- Вопросы по материалу -
a - Перепишите без изменений фрагмент текста о наказаниях в коммуне: всё, что идёт от слов «В коммуне им.» и до слов «что он коммунар.».
b - Что, согласно тексту о наказаниях в коммуне, получал воспитанник вместе со званием коммунара?

- Текст для упражнения -
###

Максим Горький в моей жизни - Антон Макаренко
Шрифт:
Интервал:
Закладка:
Во-вторых, в наказании должны быть также известные традиции и норма для того, кто применяет наказание.
В коммуне им. Дзержинского был такой закон. Кпаждый новенький имел звание воспитанника. Когда он становился известным и когда все видели, что он идет вместе с коллективом, не возражая ему, он получал звание коммунара и значок с надписью ФЭД. Этот значок утверждал, что он коммунар.
Воспитанника я мог наказать так - наряд. Это получасовая работа, главным образом на кухне, по уборке, в оранжерее, но на производстве. Затем лишение отпуска в выходной день, лишение карманных денег, т.е. зарабоатнные карманные деньги не выдавались, а шли в сберкассу на его имя, а получить из сберкассы деньги он не мог без моей подписи. И самое страшное наказание, которое можно было применить, - это увольнение с производства и перевод на хозяйственные работы.
Вот наказания, которые я мог применить и имел право применить только по отношению к воспитанникам.

###

- Исходные данные -
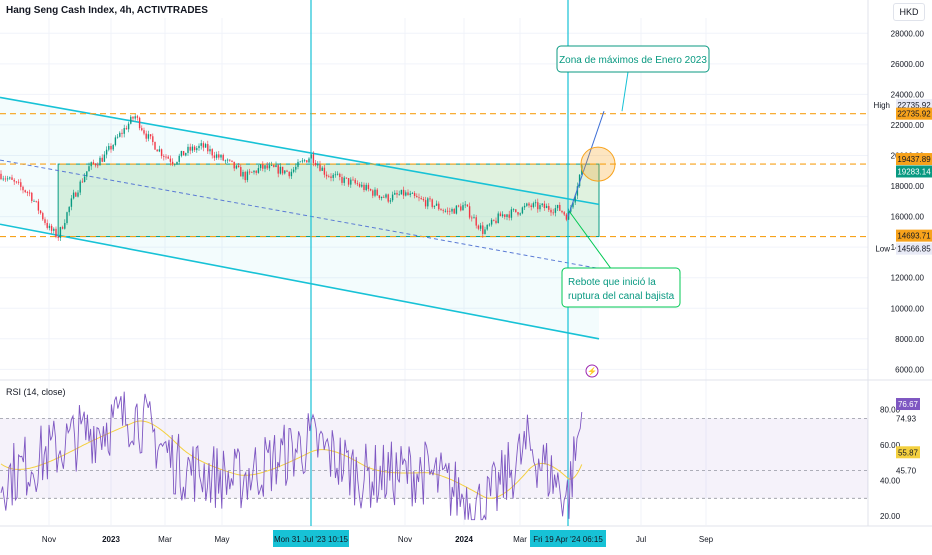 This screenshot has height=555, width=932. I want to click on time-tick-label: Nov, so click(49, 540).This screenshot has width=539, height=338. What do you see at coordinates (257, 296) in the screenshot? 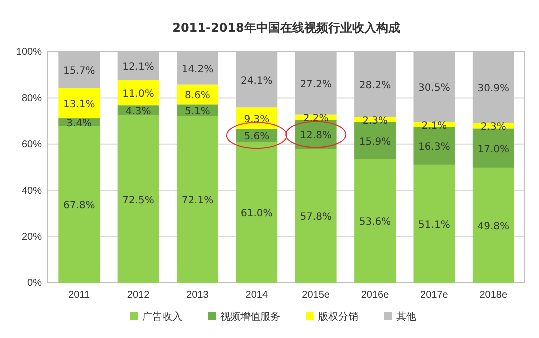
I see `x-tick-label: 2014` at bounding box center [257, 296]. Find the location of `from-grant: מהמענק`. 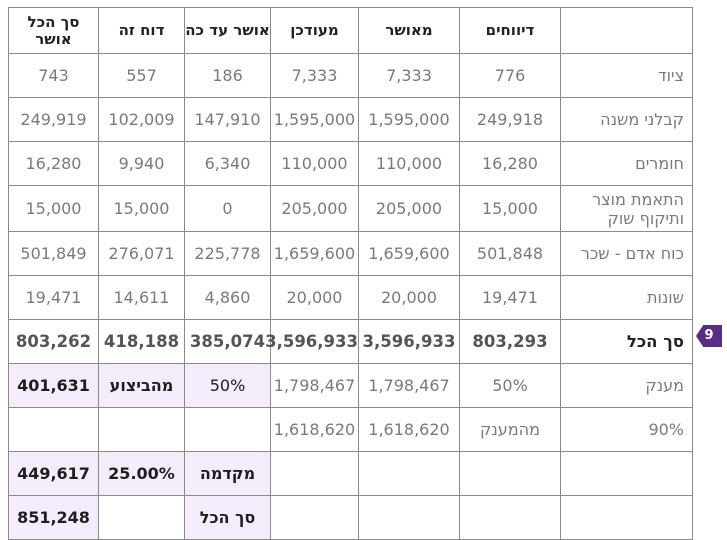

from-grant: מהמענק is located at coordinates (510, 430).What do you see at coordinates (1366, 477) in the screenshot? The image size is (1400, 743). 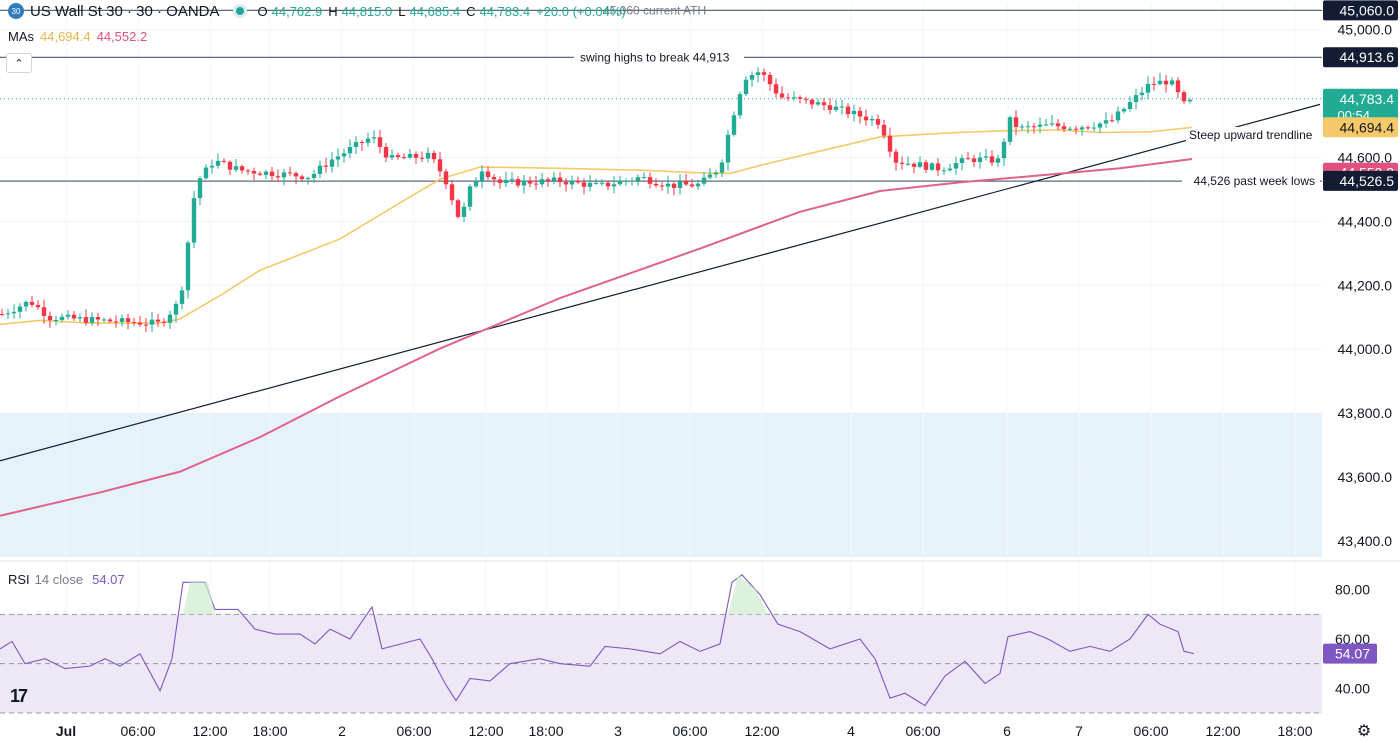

###

- Раздел ответов -
a -
В коммуне им. Дзержинского был такой закон. Кпаждый новенький имел звание воспитанника. Когда он становился известным и когда все видели, что он идет вместе с коллективом, не возражая ему, он получал звание коммунара и значок с надписью ФЭД. Этот значок утверждал, что он коммунар.

b - Значок с надписью ФЭД.